James entered me again with so much force that I screamed out in pain. I don't even know how many times they've raped me, but I was feeling sore and exhausted. I didn't fight them anymore, I just lay there and waited for them to be done. I prayed that they would kill me after they're done. He slapped me across my face, but I only cried. I had no will inside me to fight and it angered them. My body was numb, I didn't feel anything. James plunged harder and faster and tried to go deeper and I screamed out Jake's name. He slapped me again and I only whimpered now. I turned my head away so I wouldn't see James' face hovering over mine. I stared to where Jake was lying. He moved and my heartbeat picked up. I couldn't see what he was doing but the next thing he jumped up and ran towards us "Nooooo, you bastard," he shouted, but James didn't even look up. Laurent came from the side and kicked him down. He kept kicking Jake and I wanted to beg him to stop. James was grinning and it felt like he was getting more excited. Violence turns him on and I felt sick to my stomach. Jake rolled over to look at me and I felt so ashamed. He has to witness them raping me and I could see the pain in his eyes. I tried to say something to him, but no words came out only whimpering. Jake started crying and I felt my own tears fall. I wanted to be strong for him so they won't hurt him anymore. "No need to watch from the back, we've got you front row tickets," Laurent whispered into his ear and made Jake sit on his knees right in front of me. Jake tried to lie down but Laurent grabbed him by his hair and held his head in place. I saw the hurt in Jakes eyes and I wanted to die right there. I hate that he is in so much pain. Raw sobs escaped his throat and the sound made my heart break. Jake reached for my hand and I tried to stretch my hand to his but Laurent pulled his arms back. "Baby, look at me, I love you okay" Jake said. New tears formed in my eyes and my heart pounded painfully against my chest. I nodded and felt sick when James' body collapsed on top of mine. His warm breath against my neck made me nauseous and when he pulled himself out of me my stomach turned.

End of dream/flashback.

"Jake!" I screamed out and gasped for air.

Edwards POV

I woke up when I felt Bella's restlessness. Her head turned sideways and I felt her back arch. Her body shivered and I knew she was having a bad dream.

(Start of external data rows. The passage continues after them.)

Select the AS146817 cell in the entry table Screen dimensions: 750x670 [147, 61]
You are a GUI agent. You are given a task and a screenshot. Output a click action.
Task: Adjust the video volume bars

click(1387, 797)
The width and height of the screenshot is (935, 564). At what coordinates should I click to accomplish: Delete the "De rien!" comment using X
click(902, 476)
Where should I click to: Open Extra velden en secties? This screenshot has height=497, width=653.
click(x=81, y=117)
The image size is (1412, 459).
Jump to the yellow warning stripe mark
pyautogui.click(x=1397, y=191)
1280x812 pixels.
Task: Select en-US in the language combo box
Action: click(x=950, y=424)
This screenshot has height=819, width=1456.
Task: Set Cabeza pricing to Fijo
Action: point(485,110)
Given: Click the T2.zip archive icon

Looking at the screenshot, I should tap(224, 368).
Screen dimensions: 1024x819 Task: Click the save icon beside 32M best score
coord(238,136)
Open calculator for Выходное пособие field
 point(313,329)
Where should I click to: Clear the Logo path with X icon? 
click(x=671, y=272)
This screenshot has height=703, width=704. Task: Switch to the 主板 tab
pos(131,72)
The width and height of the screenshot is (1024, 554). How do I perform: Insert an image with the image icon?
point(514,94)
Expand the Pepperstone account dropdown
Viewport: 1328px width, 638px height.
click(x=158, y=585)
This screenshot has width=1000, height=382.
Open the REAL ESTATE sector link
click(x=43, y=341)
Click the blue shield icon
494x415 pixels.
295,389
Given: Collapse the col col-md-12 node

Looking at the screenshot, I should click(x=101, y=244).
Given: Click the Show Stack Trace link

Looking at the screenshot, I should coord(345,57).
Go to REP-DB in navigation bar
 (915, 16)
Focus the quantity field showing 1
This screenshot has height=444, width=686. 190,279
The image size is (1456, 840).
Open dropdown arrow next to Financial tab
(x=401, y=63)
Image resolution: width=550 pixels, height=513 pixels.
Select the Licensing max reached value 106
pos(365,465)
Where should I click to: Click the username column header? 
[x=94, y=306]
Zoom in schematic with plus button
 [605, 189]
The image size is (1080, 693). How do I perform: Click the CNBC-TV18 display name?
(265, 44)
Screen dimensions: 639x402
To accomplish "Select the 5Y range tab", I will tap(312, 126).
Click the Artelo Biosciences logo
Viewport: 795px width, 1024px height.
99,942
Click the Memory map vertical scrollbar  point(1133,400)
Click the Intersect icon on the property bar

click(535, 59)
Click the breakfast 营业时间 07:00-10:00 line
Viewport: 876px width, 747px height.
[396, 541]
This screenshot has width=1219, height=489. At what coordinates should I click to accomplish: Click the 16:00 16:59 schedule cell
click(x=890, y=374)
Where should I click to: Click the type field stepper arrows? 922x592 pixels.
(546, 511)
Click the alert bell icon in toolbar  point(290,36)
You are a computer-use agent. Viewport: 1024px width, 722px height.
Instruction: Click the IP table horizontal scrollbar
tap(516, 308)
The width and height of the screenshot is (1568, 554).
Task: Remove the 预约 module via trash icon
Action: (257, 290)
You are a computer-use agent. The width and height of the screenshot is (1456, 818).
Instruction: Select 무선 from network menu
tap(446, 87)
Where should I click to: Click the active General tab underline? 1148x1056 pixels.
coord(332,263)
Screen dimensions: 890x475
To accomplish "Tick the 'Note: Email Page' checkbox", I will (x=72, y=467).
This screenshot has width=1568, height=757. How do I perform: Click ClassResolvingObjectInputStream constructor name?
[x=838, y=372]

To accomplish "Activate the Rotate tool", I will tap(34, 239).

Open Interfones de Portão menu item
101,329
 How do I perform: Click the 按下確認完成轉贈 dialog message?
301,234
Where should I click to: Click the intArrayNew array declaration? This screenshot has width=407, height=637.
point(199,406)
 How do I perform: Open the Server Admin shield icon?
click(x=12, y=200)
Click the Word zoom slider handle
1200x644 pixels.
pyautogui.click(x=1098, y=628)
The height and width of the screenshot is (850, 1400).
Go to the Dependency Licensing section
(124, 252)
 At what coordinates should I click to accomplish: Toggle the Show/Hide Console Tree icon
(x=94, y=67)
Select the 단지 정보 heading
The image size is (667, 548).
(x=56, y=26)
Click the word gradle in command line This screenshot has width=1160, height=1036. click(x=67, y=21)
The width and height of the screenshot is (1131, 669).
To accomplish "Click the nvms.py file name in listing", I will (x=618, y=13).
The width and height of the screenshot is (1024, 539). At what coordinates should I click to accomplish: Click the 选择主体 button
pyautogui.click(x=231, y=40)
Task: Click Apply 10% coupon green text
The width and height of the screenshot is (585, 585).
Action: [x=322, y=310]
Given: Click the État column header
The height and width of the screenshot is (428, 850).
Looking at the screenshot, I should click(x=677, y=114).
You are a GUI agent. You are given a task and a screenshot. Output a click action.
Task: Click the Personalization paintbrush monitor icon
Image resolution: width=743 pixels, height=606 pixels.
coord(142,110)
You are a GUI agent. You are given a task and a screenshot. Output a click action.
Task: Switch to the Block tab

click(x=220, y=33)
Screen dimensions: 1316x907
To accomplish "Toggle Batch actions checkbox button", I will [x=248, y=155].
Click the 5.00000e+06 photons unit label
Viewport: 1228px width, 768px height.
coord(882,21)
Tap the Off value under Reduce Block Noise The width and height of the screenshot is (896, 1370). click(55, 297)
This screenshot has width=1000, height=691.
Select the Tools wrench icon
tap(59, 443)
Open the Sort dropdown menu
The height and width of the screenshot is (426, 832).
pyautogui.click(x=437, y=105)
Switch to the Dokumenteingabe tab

I pulled her towards my body and my heart froze when she screamed out Jake's name.

"Jake!" she screamed out and gasped for air.

I instantly pulled away from her and she cried out in pain. My heart longed to touch her and pull her into my arms, but it's not me she wanted, she wants Jake. I can't compete with that.

"Edward," she whispered and switched on the bedside lamp. Her face was wet and agony filled her eyes. She tried to reach for me but I moved further away. I saw the hurt expression on her face, but hardened my heart against it.

"I'm sorry," she said and I felt so frustrated.

"Please don't apologize for your feelings Bella. You can't help what you're feeling and you can't control your dreams." I whispered, my heart aching for her.

"I'm the one that's sorry. I shouldn't have stayed here with you tonight. I can't compete with Jake and I'm sure as hell not going to try. You don't want me, that's fine, but I'm not going to stand in his fucking shadow." I said and stormed out of her room. I'll never expose myself like that again. I'll only be her friend and nothing more.

I crawled into my bed and lay on my back. My heart is aching and it's so painful. I never wanted to feel this pain again. I don't even understand what the hell's going on, I've known her for four days and I can't get her out of my mind or out of my heart.